Cargill is considering making a $1 billion investment in Indonesia over the next three to four years, with a focus on entering the poultry sector and expanding its palm business there.
The company is eyeing its potential place in the poultry industry as Indonesia has the potential to serve the Japanese market. Earlier in 2014, Indonesia entered talks to resume poultry shipments to Japan – a market that had been closed for 10 years. Should an agreement to resume poultry trade materialize, it is expected to be worth an estimated initial $200 million per year.

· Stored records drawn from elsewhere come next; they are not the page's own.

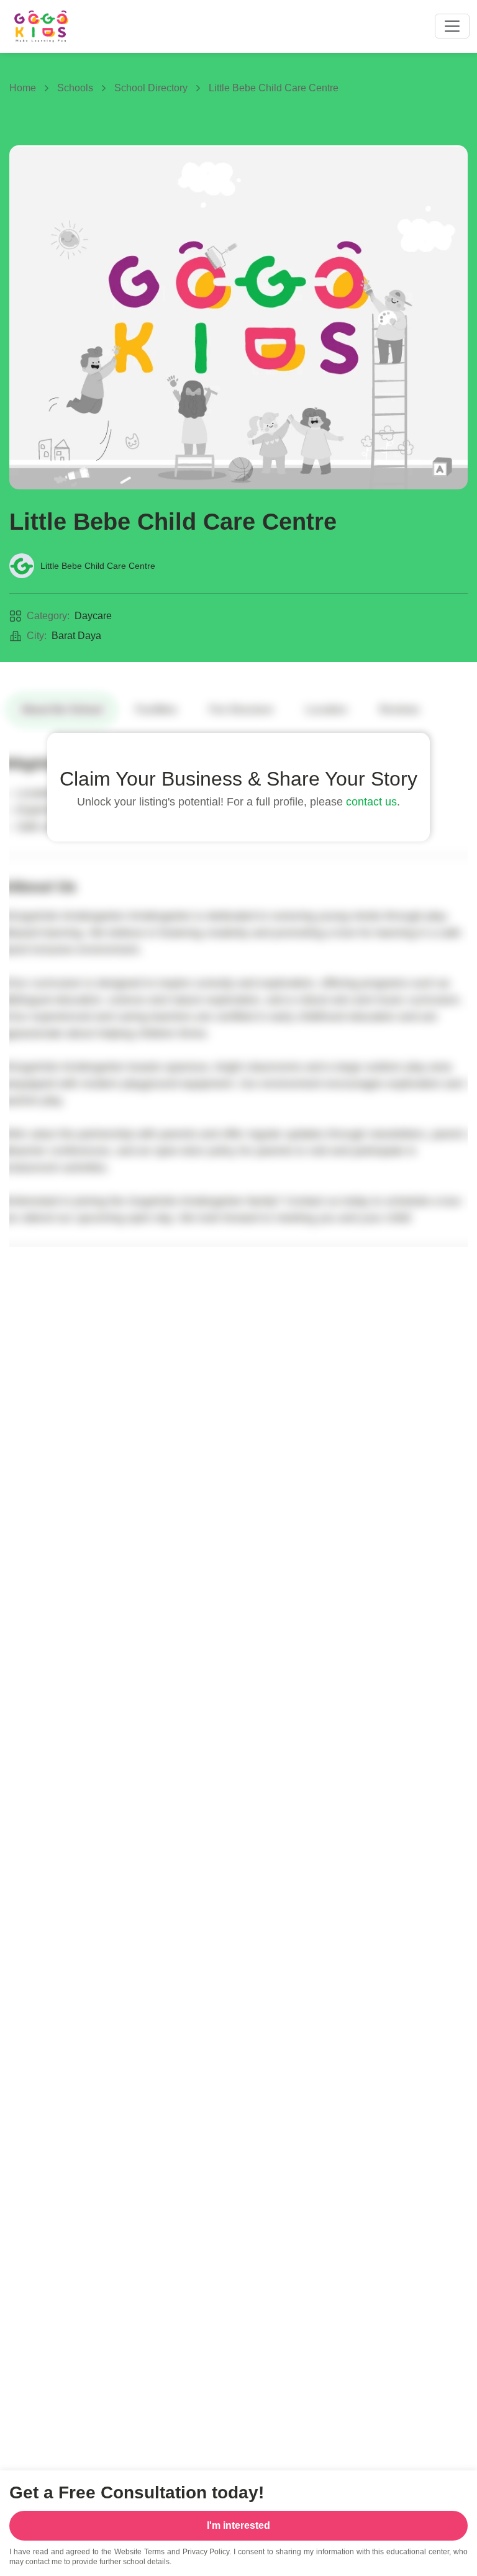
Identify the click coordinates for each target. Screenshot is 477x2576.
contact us (371, 802)
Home (22, 88)
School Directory (151, 88)
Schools (75, 88)
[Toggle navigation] (452, 26)
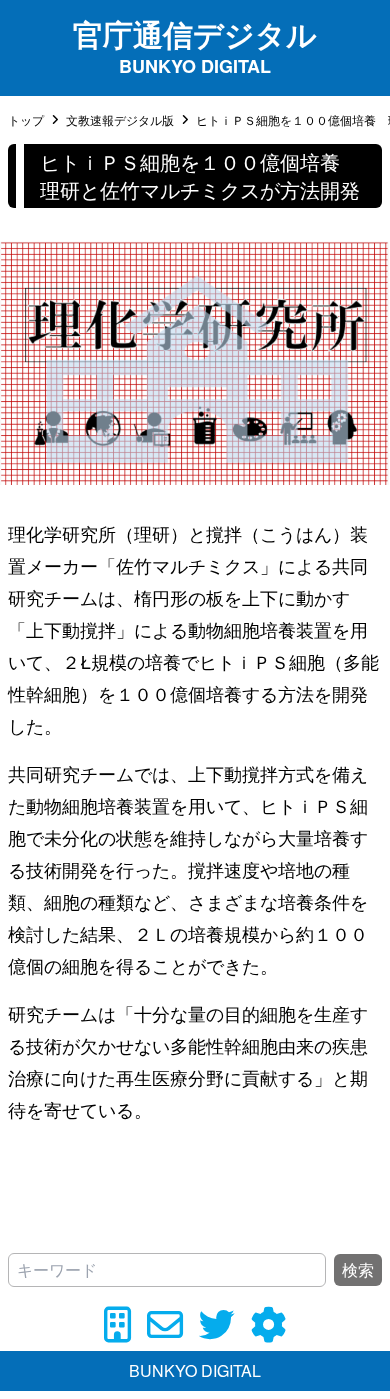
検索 (358, 1269)
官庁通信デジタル (195, 33)
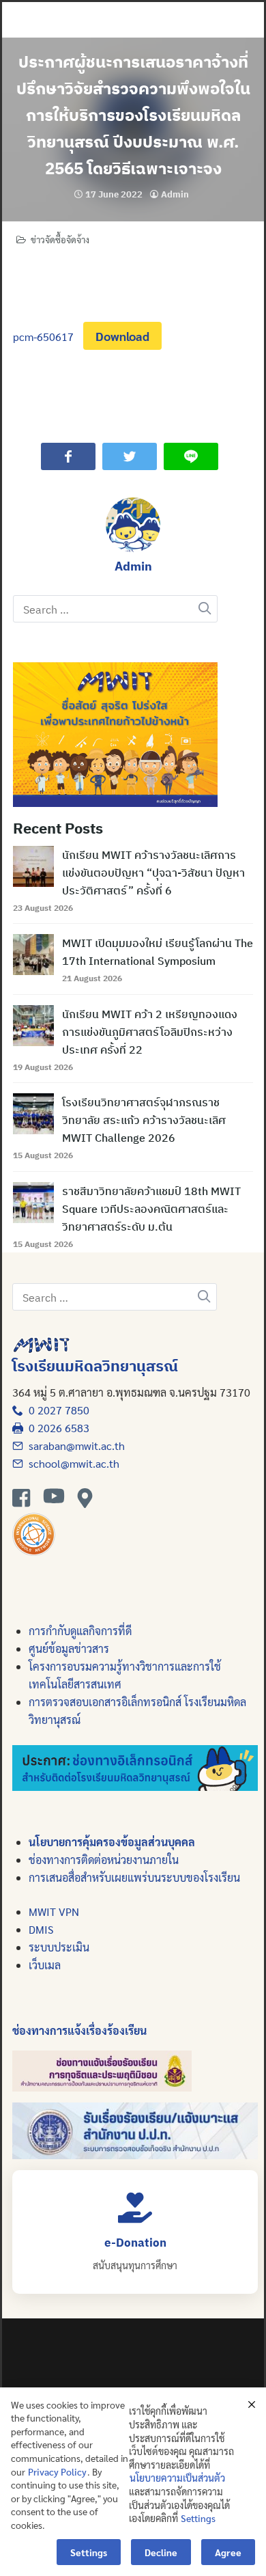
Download (122, 336)
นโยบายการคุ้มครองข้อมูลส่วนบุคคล (112, 1842)
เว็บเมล (45, 1965)
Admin (175, 194)
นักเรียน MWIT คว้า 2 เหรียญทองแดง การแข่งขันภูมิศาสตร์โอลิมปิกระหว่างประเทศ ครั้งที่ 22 (149, 1031)
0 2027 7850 (56, 1410)
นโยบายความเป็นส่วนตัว (177, 2477)
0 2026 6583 (56, 1428)
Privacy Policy (57, 2471)
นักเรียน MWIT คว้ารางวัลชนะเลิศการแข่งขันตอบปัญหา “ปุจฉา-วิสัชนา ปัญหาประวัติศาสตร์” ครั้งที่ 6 (153, 872)
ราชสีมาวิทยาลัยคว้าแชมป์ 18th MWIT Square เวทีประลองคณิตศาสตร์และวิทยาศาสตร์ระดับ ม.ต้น (151, 1208)
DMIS (41, 1929)
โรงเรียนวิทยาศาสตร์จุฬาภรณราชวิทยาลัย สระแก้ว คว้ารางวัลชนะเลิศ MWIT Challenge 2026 (144, 1120)
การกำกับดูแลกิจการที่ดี (80, 1630)
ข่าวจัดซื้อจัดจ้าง (60, 239)
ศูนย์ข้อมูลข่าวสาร (69, 1648)
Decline (161, 2552)
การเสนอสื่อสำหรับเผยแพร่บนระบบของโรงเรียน (134, 1877)
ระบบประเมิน (59, 1947)
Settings (198, 2518)
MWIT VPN (54, 1911)
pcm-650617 (43, 336)
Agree (228, 2552)
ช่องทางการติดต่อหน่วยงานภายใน (104, 1859)
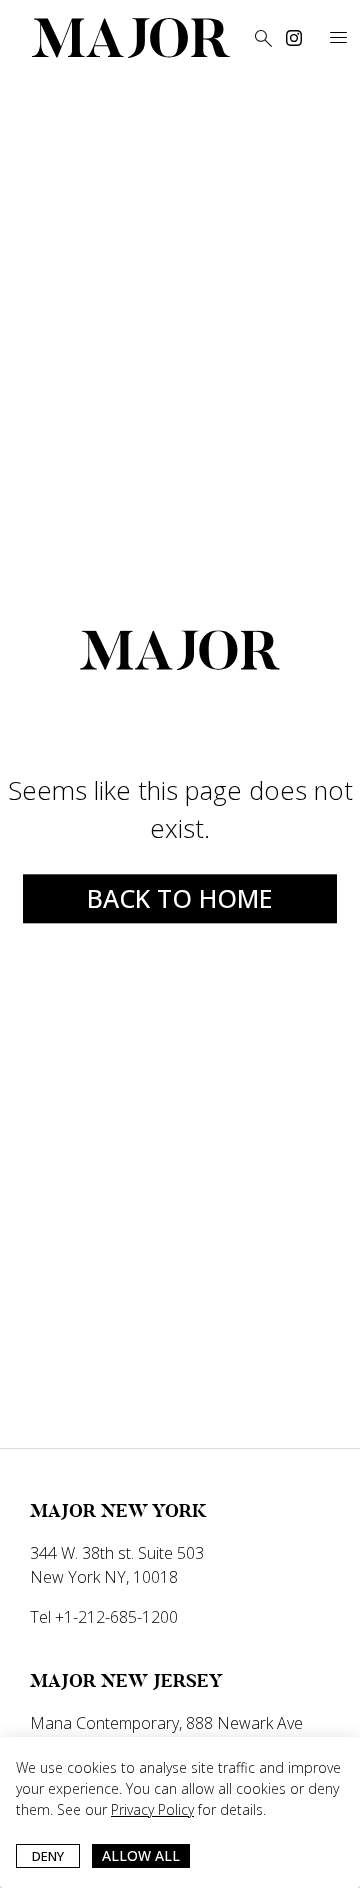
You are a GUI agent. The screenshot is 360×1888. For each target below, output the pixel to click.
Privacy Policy (152, 1809)
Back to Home (180, 898)
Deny (48, 1856)
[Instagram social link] (294, 38)
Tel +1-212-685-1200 (104, 1617)
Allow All (141, 1855)
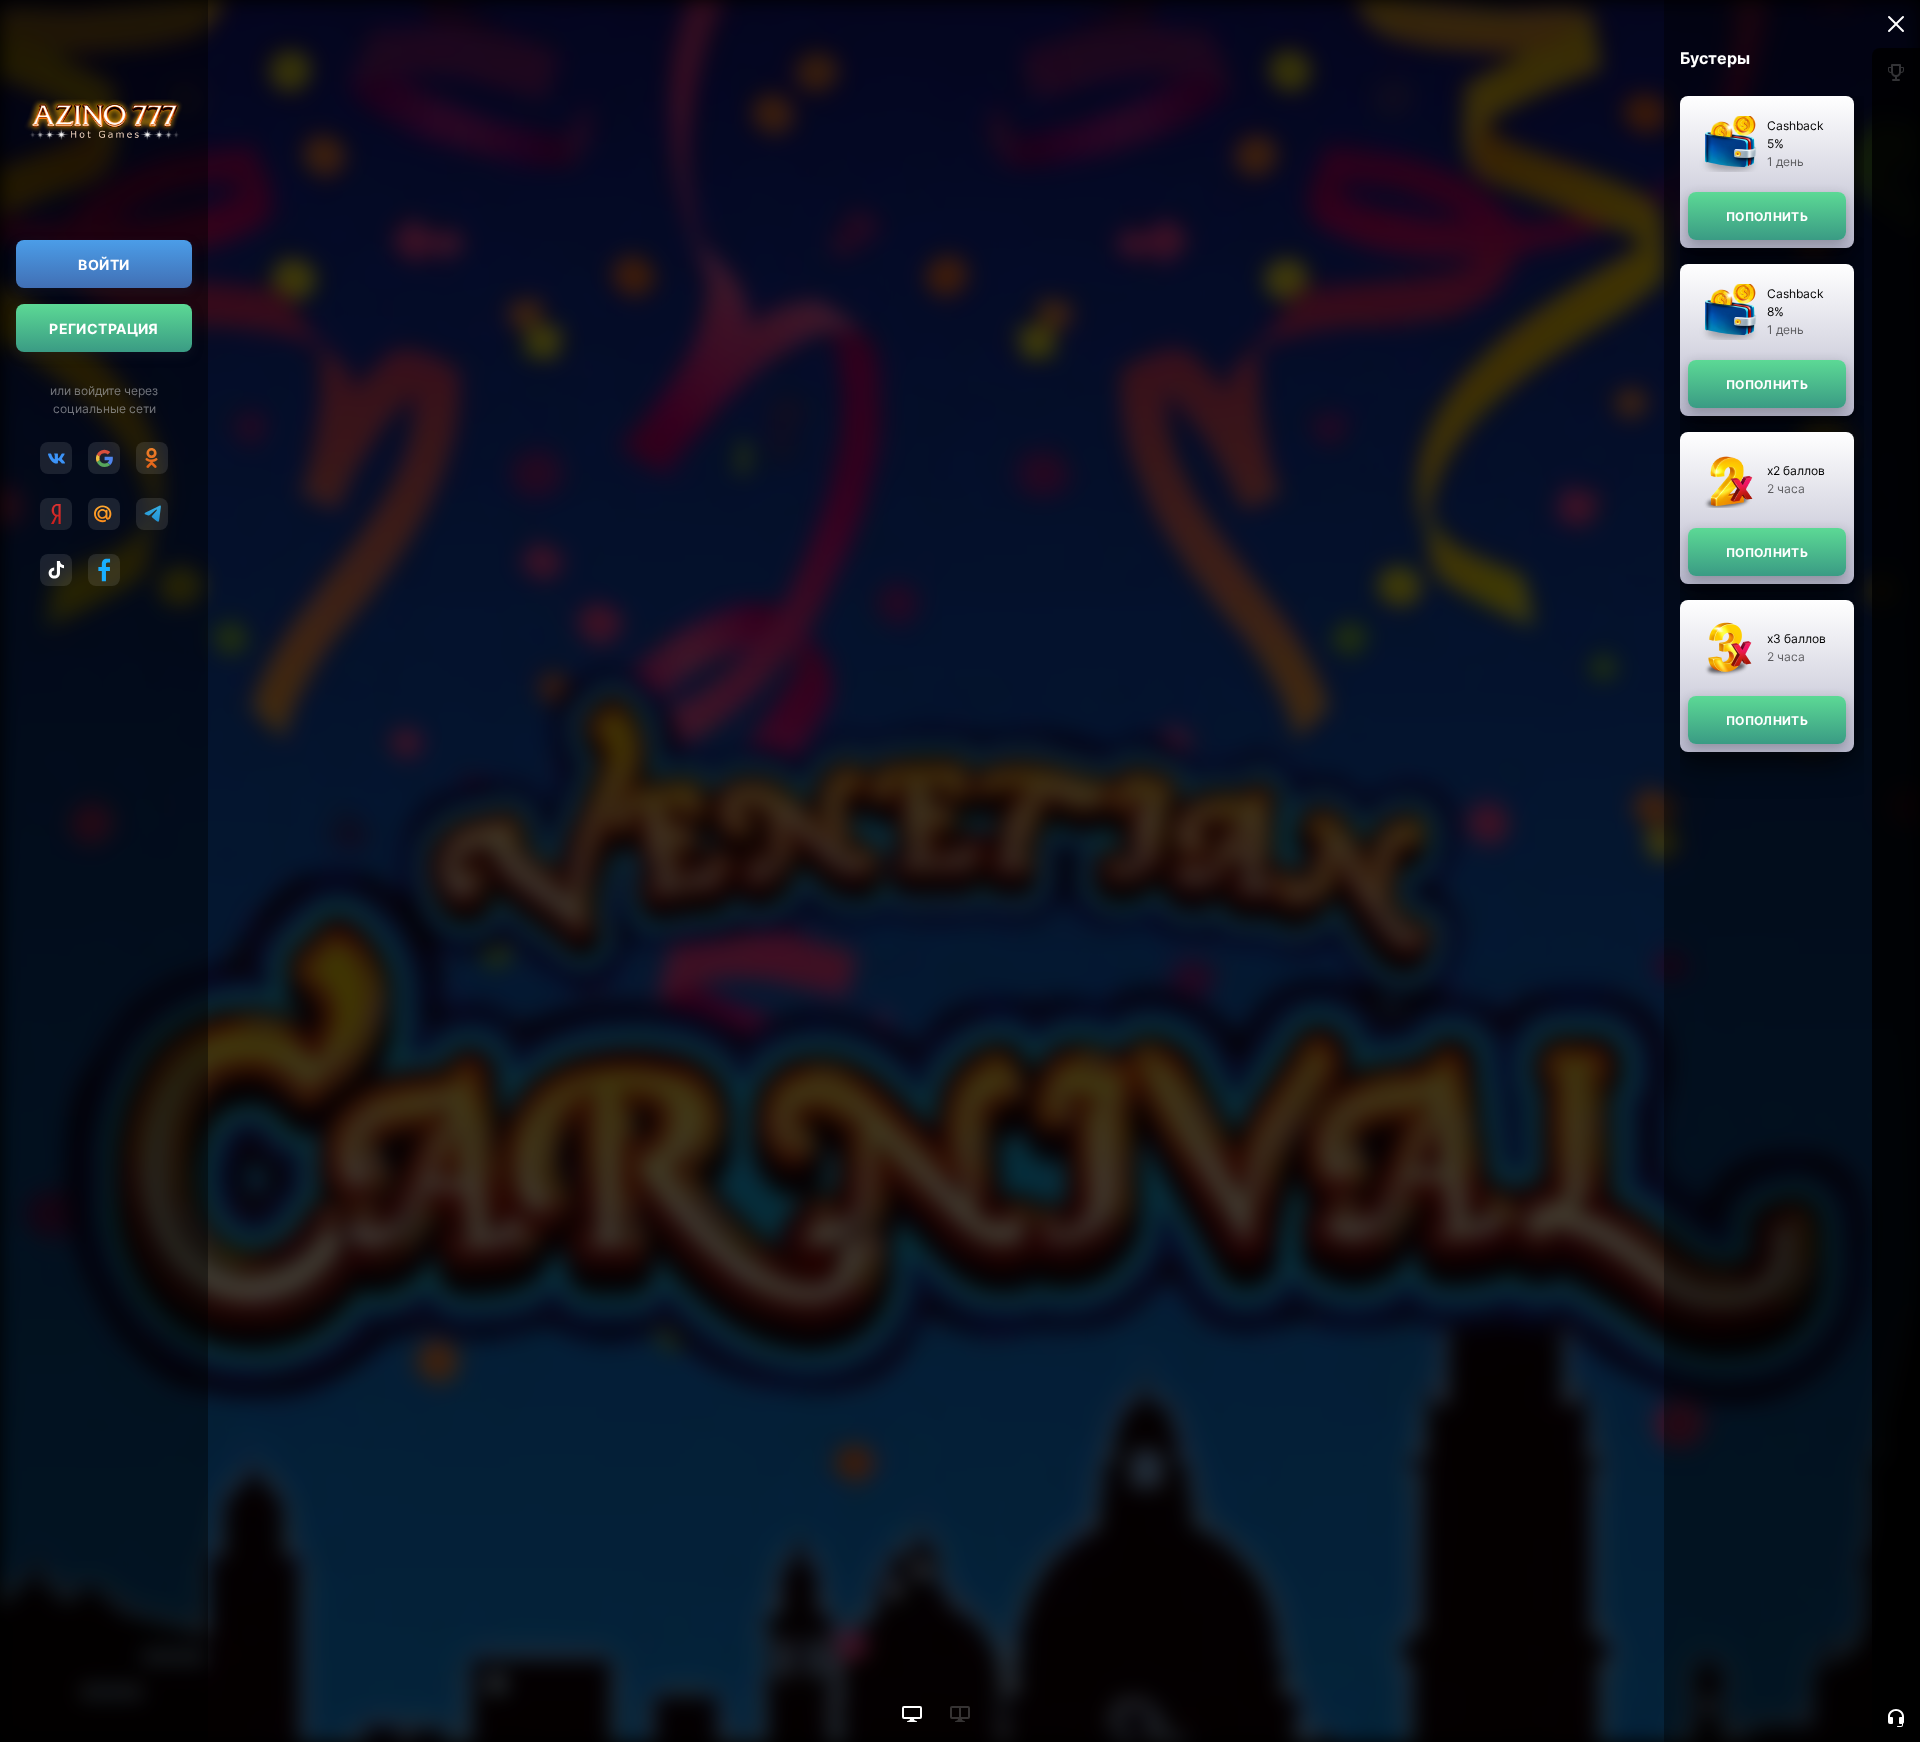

"Japan is looking closely at Indonesian chicken and part of it is to replace volume that has fallen off from China through various industry issues that China has had," Cargill CEO David MacLennan told reporters during a roundtable discussion. "That is a good place for us to play in Indonesia."
Talks between Japan and Indonesia got started after a food safety scandal hit in China in July. Husi Food Co., which supplied chicken and other meats to many Chinese and Japanese restaurant chains, had allegedly repackaged expired meats and printed false expiration dates. Among Husi’s buyers were McDonald’s KFC, Pizza Hut, Dicos, Burger King, Starbucks and Papa John’s.
Cargill could also benefit from an investment in the poultry industry as poultry demand in Indonesia is growing due to more affluent Indonesians turning to more bread and meat-based foods.
Cargill already owns palm oil plantations covering about 40,000 hectares in Indonesia, and a portion of the potential $1 billion investment would be placed in expanding its palm operations.